A defense of a strict joint authorship standard
There’s an evolving criteria for determining when a contribution to a copyrighted work can be considered as a form of joint authorship. A few relevant judicial decisions have built on top of the statutory language of the Copyright Act of 1976 to gradually impose a stricter standard. The question on how to separate mere collaboration from joint authorship is not trivial nor exclusively of scholarly interest. Given the current ways on which culture and knowledge is produced in modern networked environments, the context under which this problem is analyzed is widely different and more diverse than the one on which the Copyright Act was drafted. In this context, I believe that a stricter standard is the best way of enabling collaboration with low transaction costs and better predictability.
Under the Copyright Act of 1976, a “joint work” was defined as a work prepared by multiple authors “with the intention that their contributions be merged into inseparable or interdependent parts of a unitary whole.” This definition clearly describes the relationship between two music composers working on a song or two researchers collaborating in a book or journal article. However, it seems to fall short when addressing more complex works or collaboration environments like the research and production stages that precedes a full length documentary or a historical fiction. More recently, a series of court decisions have tried to apply this language to different scenarios. According to the Childress v. Taylor and Aalmuhammed v. Lee decisions, whenever there’s no prior contractual agreement between the parties, an individual’s contribution to a copyrighted work can only be deemed as a form of joint authorship if (1) her contribution is independently copyrightable, (2) has manifested intent to be bound as joint author, and, (3) the degree of control that the alleged author has in the final work.
At best, this is a detailed judicial interpretation from the statutory language established in the Copyright Act. For some critics Courts are “misconstructing” the statute to distinguish collaborators and authors where the law didn’t do so. That’s a clear legal problem and there’s still much to be argued on one side and the other. However, beyond the discussion of what the Law really says, there’s the question of which standard serves better the goal of “promoting the progress of science and useful arts.” In other words, there’s the question of what the Law should say regarding this issue. To raise this issue is not an unheard departure from the nature of “authorship,” given the fact that his criteria has changed in the past. For instance, “works that the 1909 Copyright Act would have characterized as joint works or as works made for hire will not be joint works or works for hire under the 1976 Copyright Act.” Therefore, the way on which this rule should keep evolving is the question that I wish to address in this paper.
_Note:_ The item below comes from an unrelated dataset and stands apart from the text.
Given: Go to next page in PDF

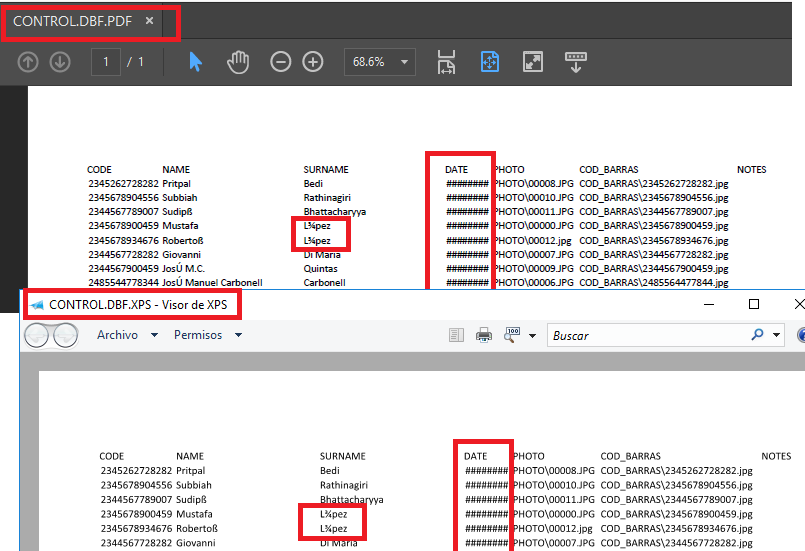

I firmly believe that we need a strict standard to determine when some form of collaboration in a work can be interpreted as a way of joint authorship for the collaborator. We need a clearly defined rule that shouldn’t need to be interpreted on a case by case basis by a Court, but one that could be easily applied by authors and businesses. We live in a world where collaboration and joint authorship are increasingly everywhere: from Wikipedia articles, to Github repositories, to collaborative writing of fanfiction. Hence, we cannot rely on Courts to address every single dispute where a collaborator thinks he deserves credit as an author of a work. In the absence of a signed contract between the parties, we should opt for a system with the least transaction costs for the parties. This is the only way on which we can ensure that innovation, scientific research and creativity can thrive in the future free of expensive legal battles. In this context, the incentives to the parties should be aligned to move them to sign contracts and agreements in the context of every kind of collaboration. Without this prior arrangements, the law should prefer the party with the greatest involvement in the project and who can probe best its decisive contribution. Under a system like the described, it may be the case that certain kinds of contributions may end up being regarded by the Law as less valuable than what they really where but this is a necessary cost to enhance cultural and scientific developments and may as well be seen as a punishment to the careless contributor who didn’t secure his rights in advance.
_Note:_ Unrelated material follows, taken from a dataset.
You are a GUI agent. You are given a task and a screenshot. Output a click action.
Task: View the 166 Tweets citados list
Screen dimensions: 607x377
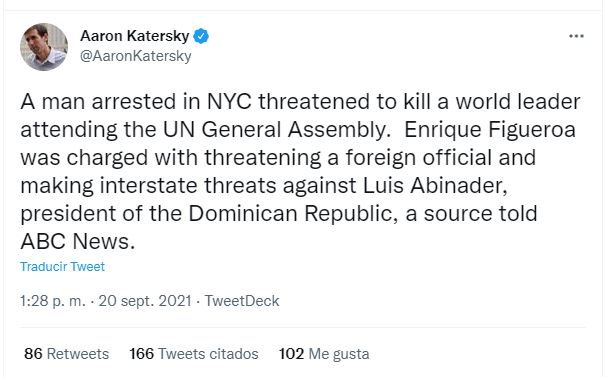tap(194, 354)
In this effort, the applicable standard should be close to what the Court established in Aalmuhammed v. Lee. That is to say that in order to be considered as a joint author, the contribution from an individual must be:
(i) copyrightable in itself, that is to say that his or her contribution could merit exclusive rights if fixated or extracted from the final work, like the drawings that accompany a children’s book;
(2) must be done with the full intent merge his or her contributions into inseparable or interdependent parts of the unitary whole of the final work, like the music score of a movie or the choreography of a musical, and the party should be able to produce proofs of that like communications and drafts where that intent is reflected;
(3) the contributor must exercise certain degree of control over the final product, like the way on which a singer can make creative choices over a song with multiple composers and not in the way a lightning or stage technician makes certain choices in a movie shooting.
In an ideal world, disputes over joint authorship should be reduced as much as possible because individuals would rely on contracts and ex ante agreements before engaging in any kind of creative collaboration. Outside of that ideal world, the role of Law should be to “anticipate” the most usual scenarios of collaboration and assign rights to the best of the legislator’s knowledge to assure frictionless marketplace of creativity and science. This presumption will obviously fail the capture the full range of relationships of collaboration that exist in the modern world. However, failing to provide a strict standard that precludes as much as possible litigation and legal challenges would open a much darker scenario, on which no one wants to collaborate with anyone.